![]() |
| BICARA: Presiden Prabowo Subianto saat menyampaikan kebijakan baru terkait potongan aplikator ojol dalam peringatan Hari Buruh Internasional di Monas - Foto Dok Istimewa |
HABARMERDEKA.COM, JAKARTA – Presiden Prabowo Subianto mengumumkan kebijakan penting terkait sektor transportasi daring dalam peringatan Hari Buruh Internasional (May Day) di kawasan Monumen Nasional (Monas), Jakarta, Jumat (1/5/2026). Dalam kesempatan tersebut, ia menetapkan pembatasan potongan pendapatan pengemudi ojek online (ojol) maksimal 8 persen.
Di hadapan ribuan buruh, Prabowo menyoroti besarnya potongan yang selama ini dikenakan kepada pengemudi. Ia menyatakan ketidaksetujuannya terhadap skema potongan tinggi yang dinilai membebani pekerja lapangan.
"Saudara-saudara sekalian, ojol kerja keras, ojol mempertaruhkan jiwanya tiap hari. Ojol aplikator perusahaan minta disetor 20 persen, gimana ojol setuju 20 persen? Bagaimana 15 persen? Berapa? 10 persen?" ucapnya dalam orasi.
Presiden kemudian menegaskan sikap pemerintah untuk menurunkan beban tersebut secara signifikan.
"Saya katakan di sini saya tidak setuju 10 persen, harus di bawah 10 persen. Enak aje, elu yang keringat dia yang dapet duit, sorry aje. Kalau nggak mau ikut kita, nggak usah berusaha di Indonesia," lanjutnya.
Dalam momentum tersebut, Prabowo juga mengumumkan bahwa ia telah menandatangani Peraturan Presiden (Perpres) Nomor 27 Tahun 2026 tentang Perlindungan Transportasi Online.

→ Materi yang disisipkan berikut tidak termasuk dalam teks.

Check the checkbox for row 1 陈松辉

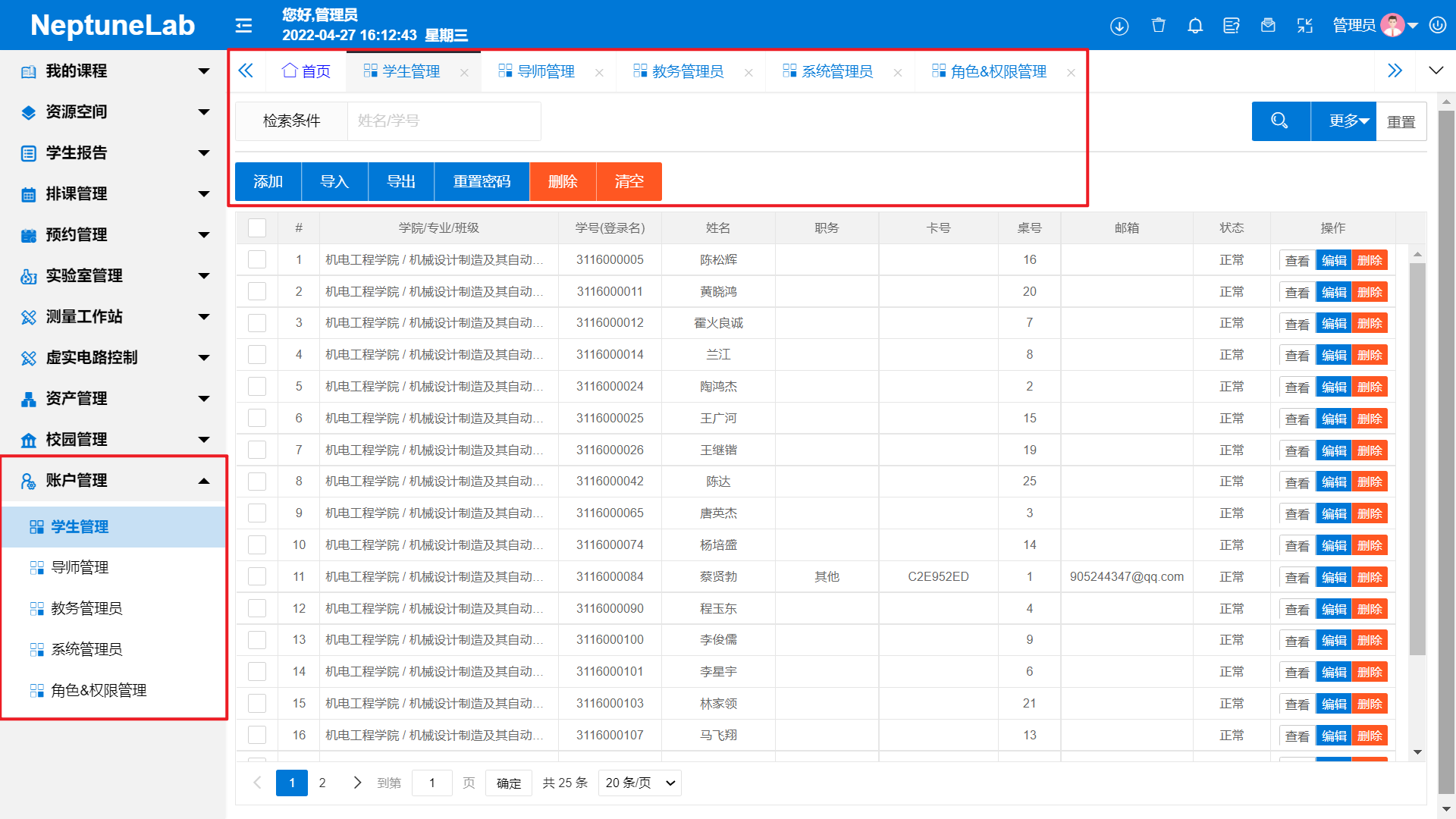(257, 259)

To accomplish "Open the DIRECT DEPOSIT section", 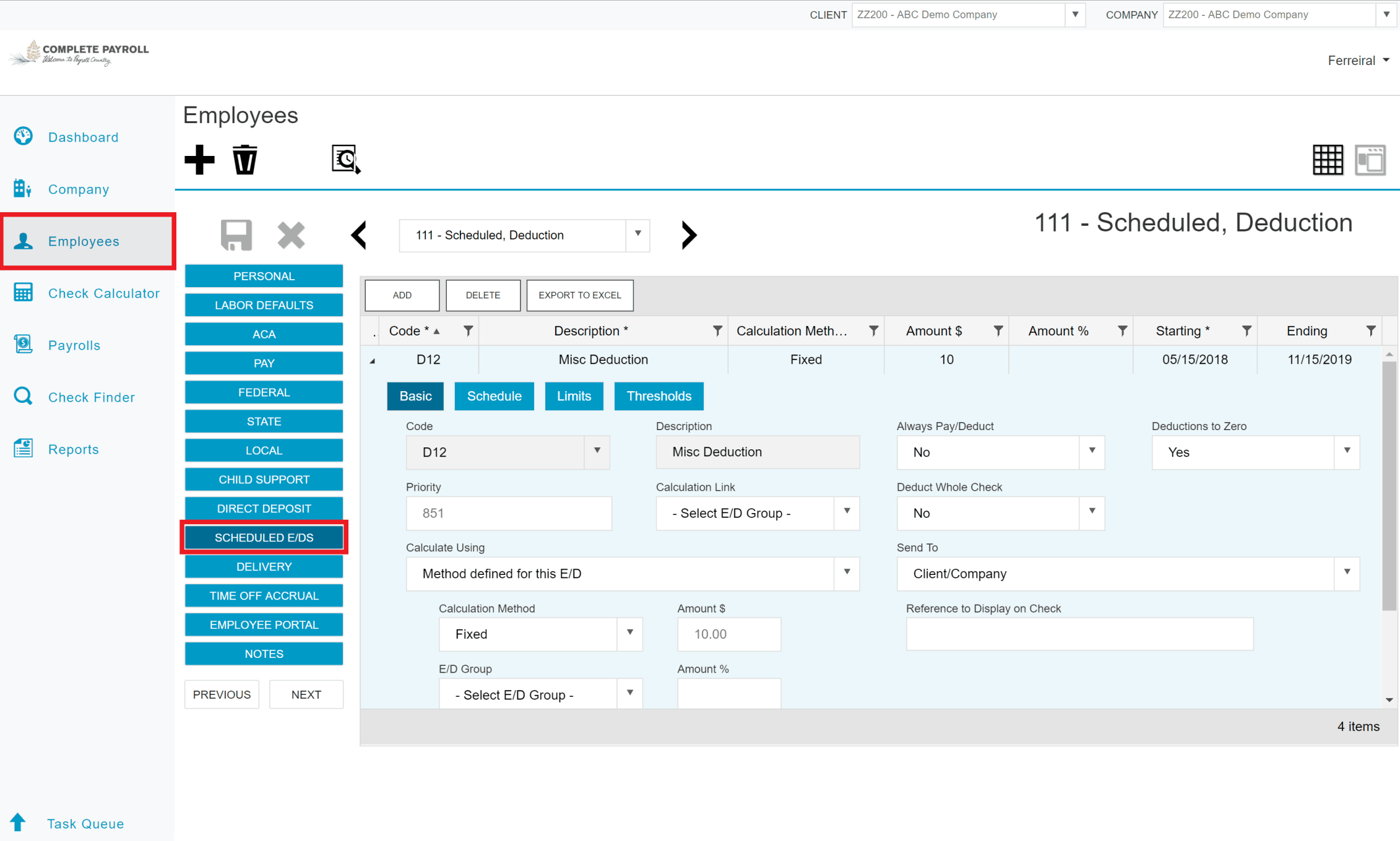I will [264, 508].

Aturan ini menetapkan pengemudi ojol berhak menerima minimal 92 persen dari pendapatan, sementara potongan aplikator dibatasi maksimal 8 persen.
Selain itu, regulasi baru tersebut juga mengatur kewajiban perlindungan sosial bagi pengemudi, termasuk jaminan kecelakaan kerja serta akses terhadap BPJS Kesehatan dan asuransi kesehatan.
Kebijakan ini disebut sebagai jawaban atas aspirasi yang disampaikan Presiden Partai Buruh Said Iqbal, yang sebelumnya menuntut agar potongan ojol diturunkan menjadi 10 persen dari skema lama sebesar 20 persen.
Dengan keputusan tersebut, pemerintah menegaskan komitmennya untuk memperkuat perlindungan bagi pengemudi transportasi daring sekaligus menata ulang hubungan kerja antara aplikator dan mitra pengemudi di Indonesia.